Non, la jeune femme était persuadée de ne pas avoir oublié. Jamais la vie de tous les autres jeunes de familles aisées qu'elle côtoyait à Los Angeles ne l'avait intéressé. Kim avait choisi une autre voix, pour essayer de noyer ses souvenirs toujours trop présents. Jamais ils n'étaient partis et jamais ils ne partiront.
"Tu dois savoir, Kim, que l'homme qui t'a emmené retrouver ton père ne t'a jamais fait de mal. Il n'en a fais qu'à moi, mais savait que ta place n'était pas ici. Toi même tu savais que ta place n'était pas ici, tu as toujours été brillante par la suite, jusqu'à ce que tu oublies d'où tu avais réussis à t'échapper. La gamine de 15 ans que tu étais a oublié quelle merde c'était ici pour elle et pour nous quand elle a commencé à se piquer à son tour. Ils ont réussis à te sortir de là, mais c'est comme si tu voulais y replonger, en venant ici. Moi je n'ai pas de réponses pour toi, pas de solutions, tu n'aurais jamais du revenir. Tu devrais rentrer chez toi, profiter de ta petite vie bien rangée et surtout ne pas oublier ce que tu aurais pu devenir....et ne pas rechuter."
Alors Kim sut qu'elle n'en saurait pas plus sur elle même. Les larmes se mirent à couler car toutes ses plaies étaient rouvertes. Lucie ne savait pas comment réconforter quelqu'un et n'essaya pas, car il fallait que sa fille comprenne enfin.
***
La nuit était déjà avancée, arrivant aux premières heures du matin. Sur les bords de la Seine, Kim, encore bouleversée, marchait, donnant le bras à son frère. Elle lui racontait sa rencontre, calmement, comme le rythme de leur marche. Parfois émue par ses propos, elle tentait d'atténuer ses émotions en jouant avec quelques mèches de ses cheveux reposant sur son épais châle noire. Elle avait eu besoin de confier tout cela, et son frère avait toujours été une oreille attentive, malgré quelques désaccords entre eux parfois.
Devait-elle vraiment élever son enfant car elle en avait les moyens, pour en faire profiter quelqu'un et quelque part soulager sa conscience pour avoir gâcher une partie de sa vie et les formidables opportunités allant avec ? Elle ne cessait de se le demander a présent.
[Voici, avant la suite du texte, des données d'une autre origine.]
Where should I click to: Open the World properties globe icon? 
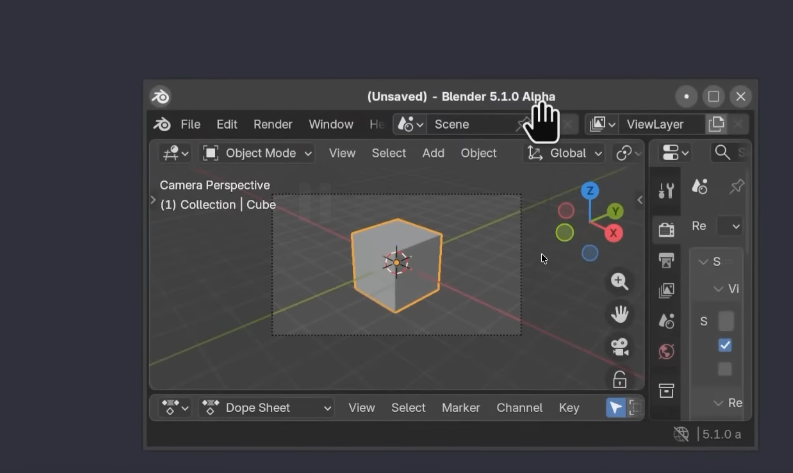(x=667, y=352)
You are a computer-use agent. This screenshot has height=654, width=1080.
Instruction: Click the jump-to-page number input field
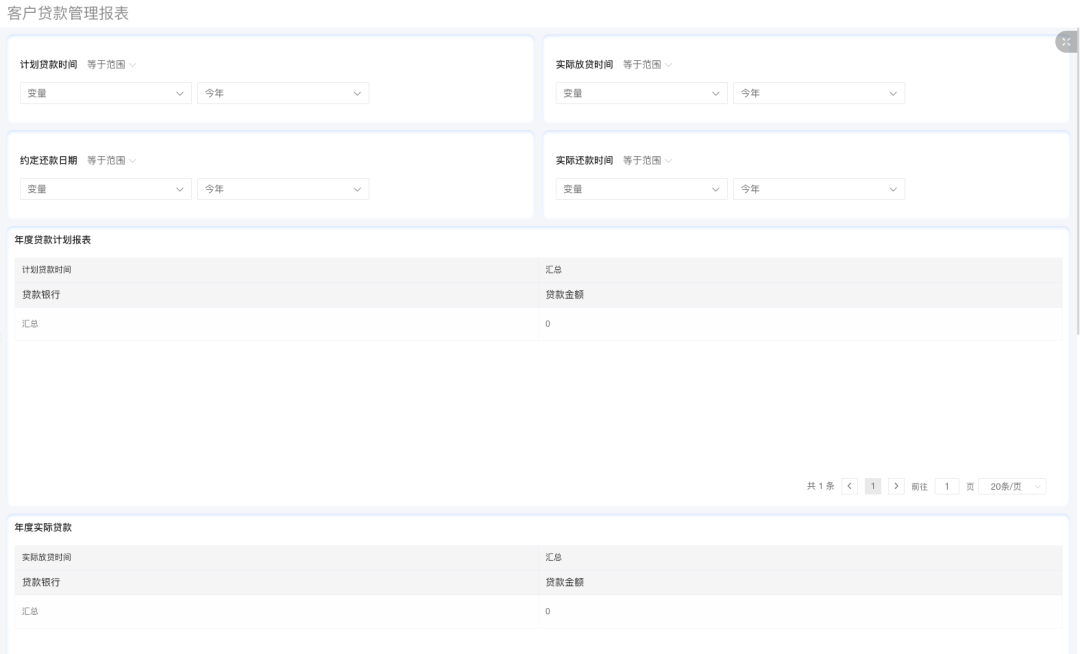pos(946,486)
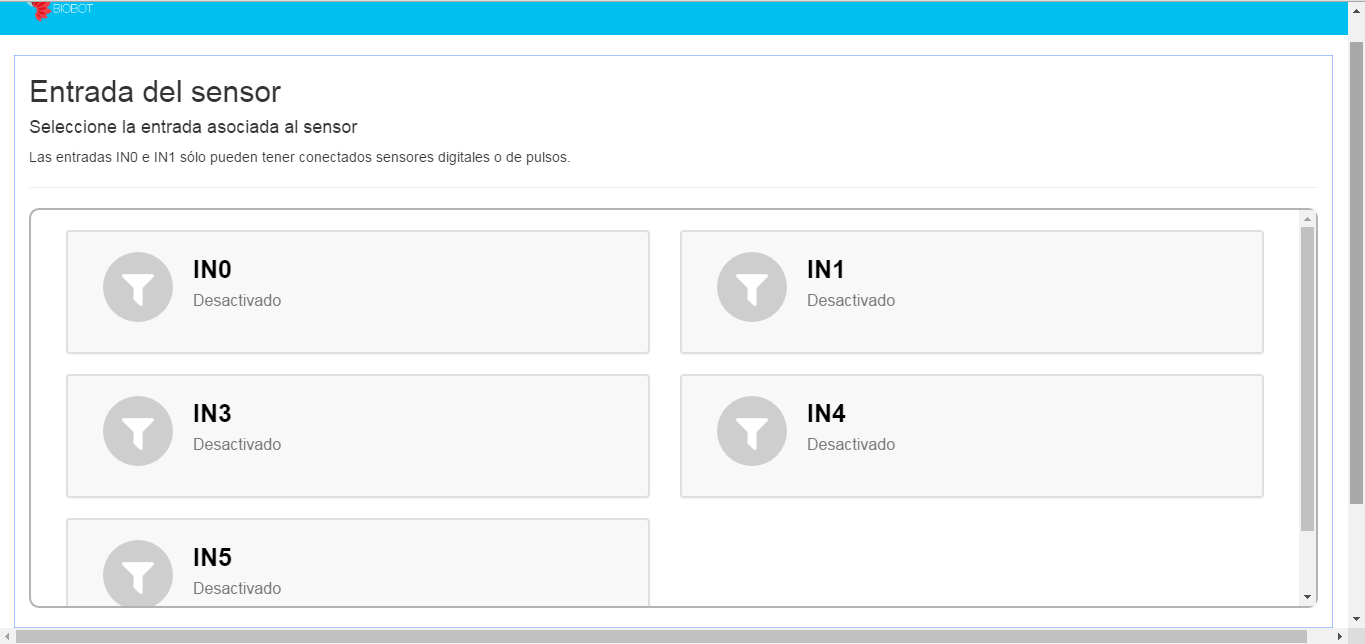
Task: Click the BIOBOT logo in header
Action: point(61,10)
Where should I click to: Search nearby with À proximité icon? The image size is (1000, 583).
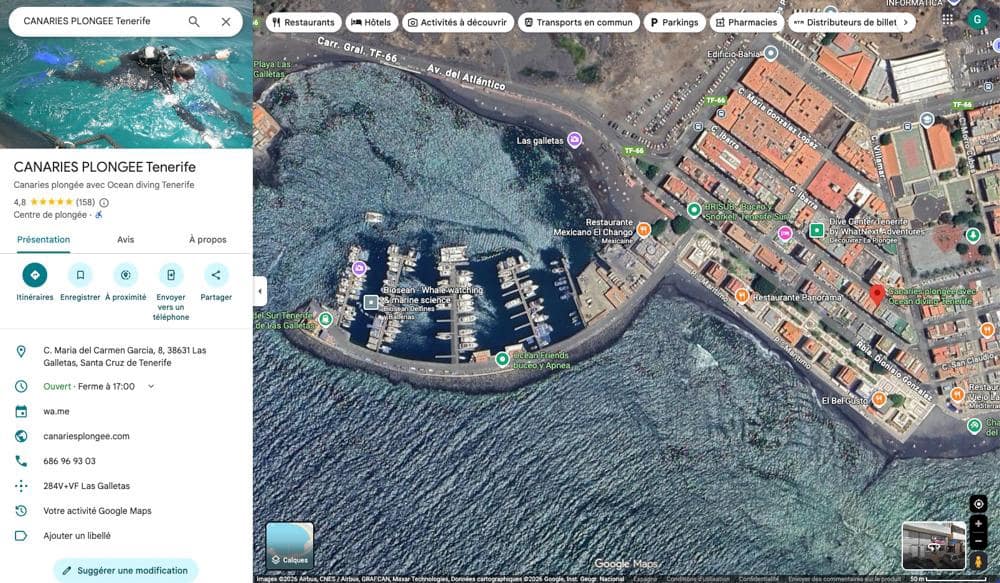[x=126, y=275]
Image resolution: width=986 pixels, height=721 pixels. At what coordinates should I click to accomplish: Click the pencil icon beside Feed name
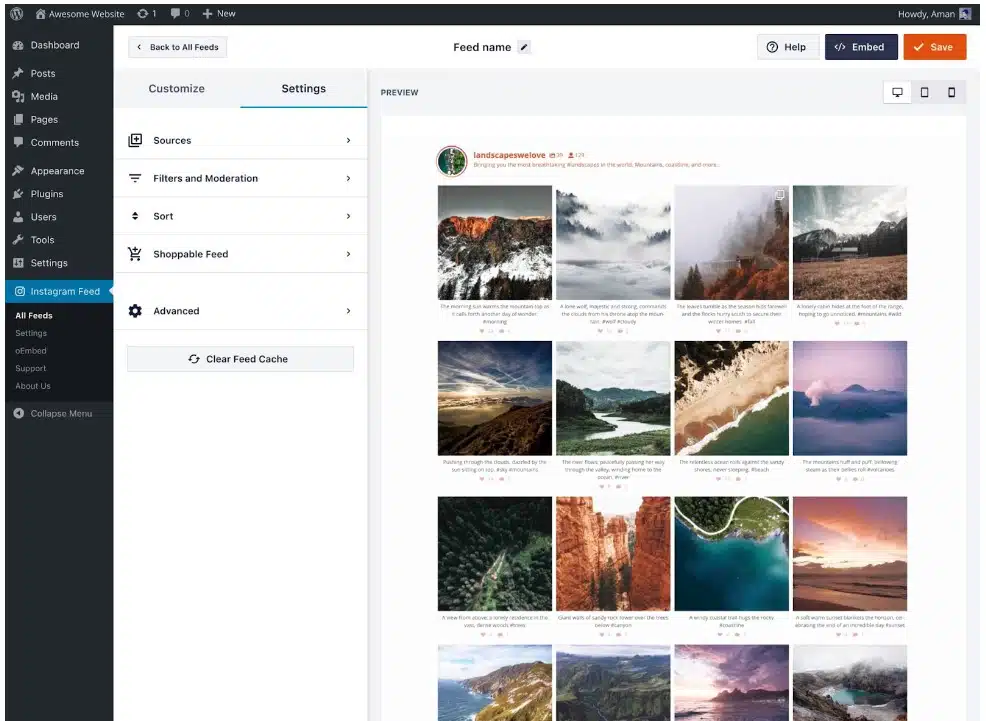(x=524, y=47)
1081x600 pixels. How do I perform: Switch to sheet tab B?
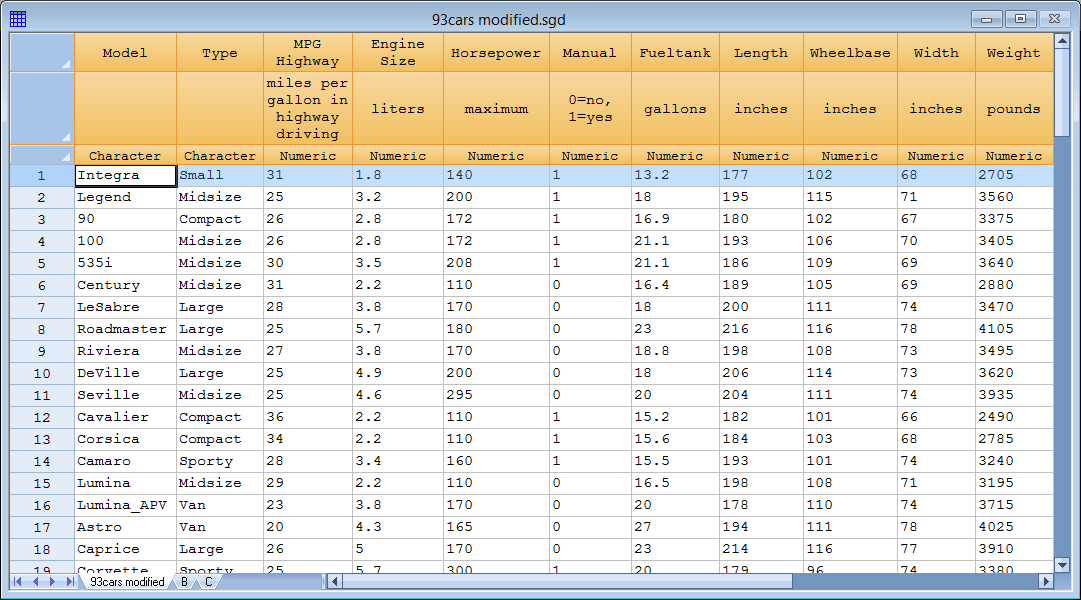coord(184,582)
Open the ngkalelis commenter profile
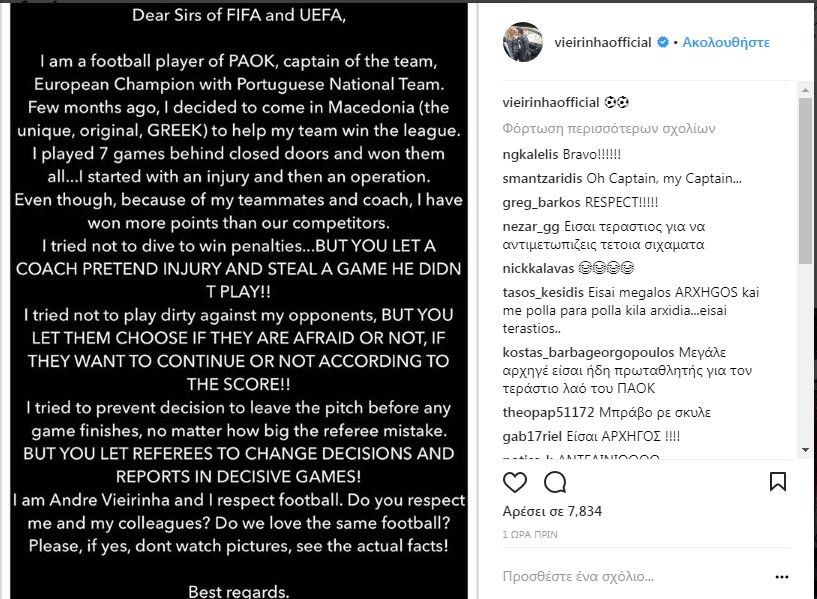This screenshot has height=599, width=817. pos(534,156)
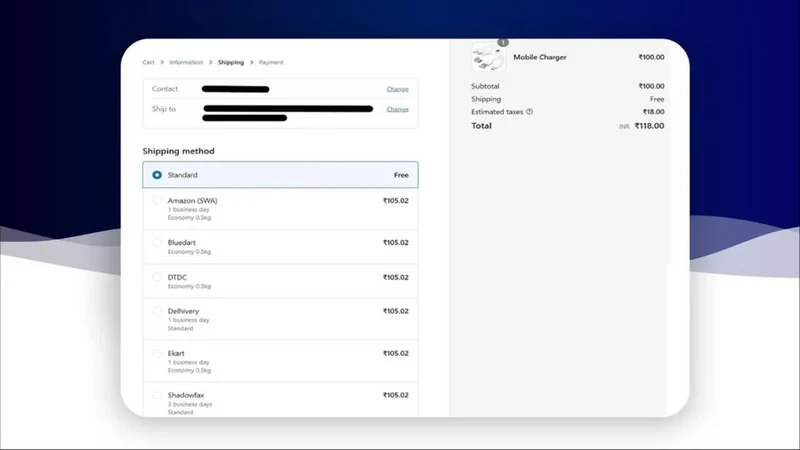Select Amazon (SWA) shipping method

pos(280,209)
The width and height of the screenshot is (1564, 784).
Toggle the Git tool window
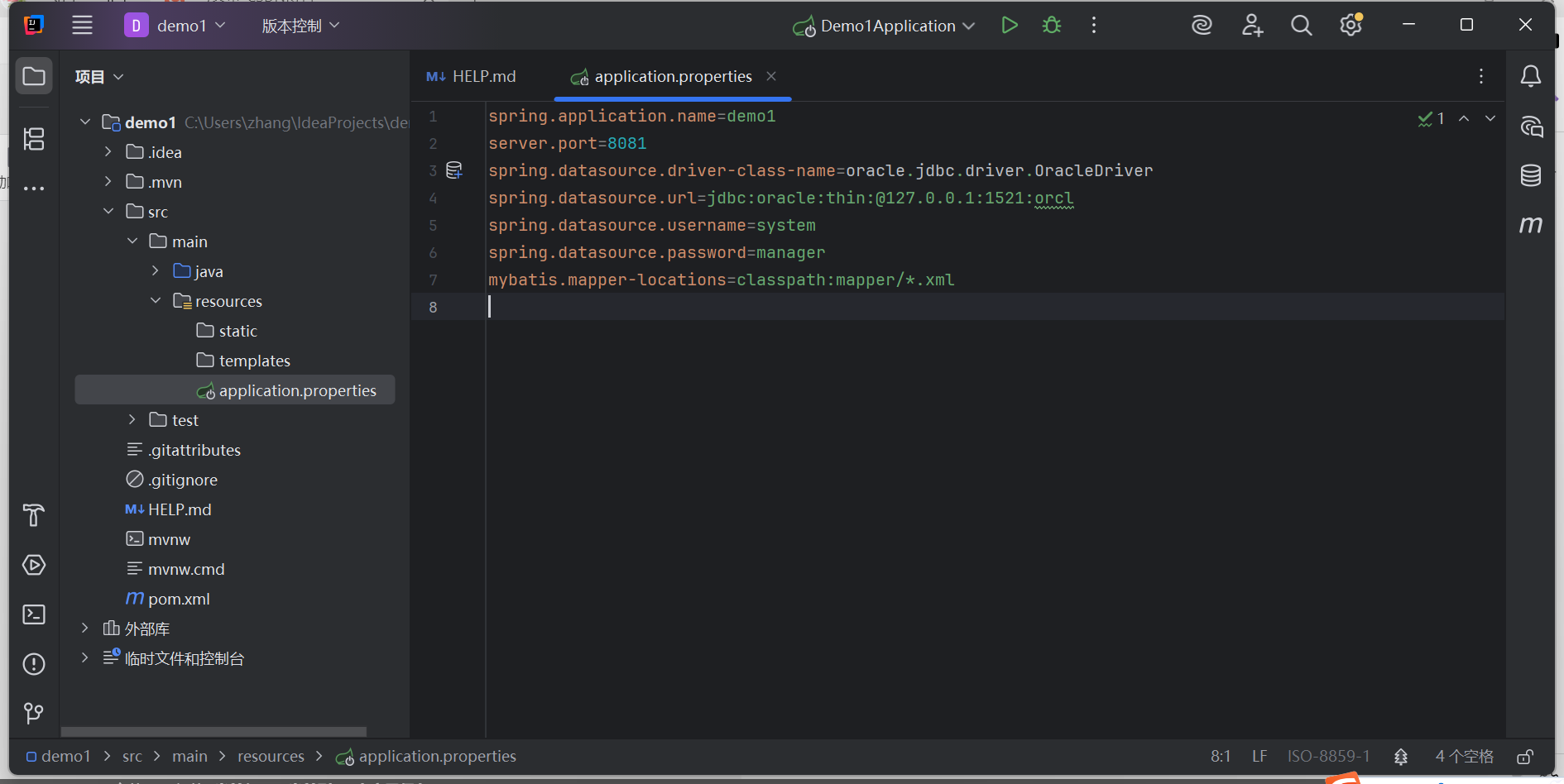tap(33, 713)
Peut être que Jim et Lucie avaient entièrement raison. Cependant elle avait appris une chose, c'était la chance qu'elle avait d'avoir échappé à cette misère, ce destin quasi tracé qui l'attendait. Kim ne manquait de rien, avait une vie plus que décente et n'avait jamais été reconnaissante pour tout cela, pour cette grande chance réservée à si peu. Aujourd'hui au moins, elle était enfin reconnaissante.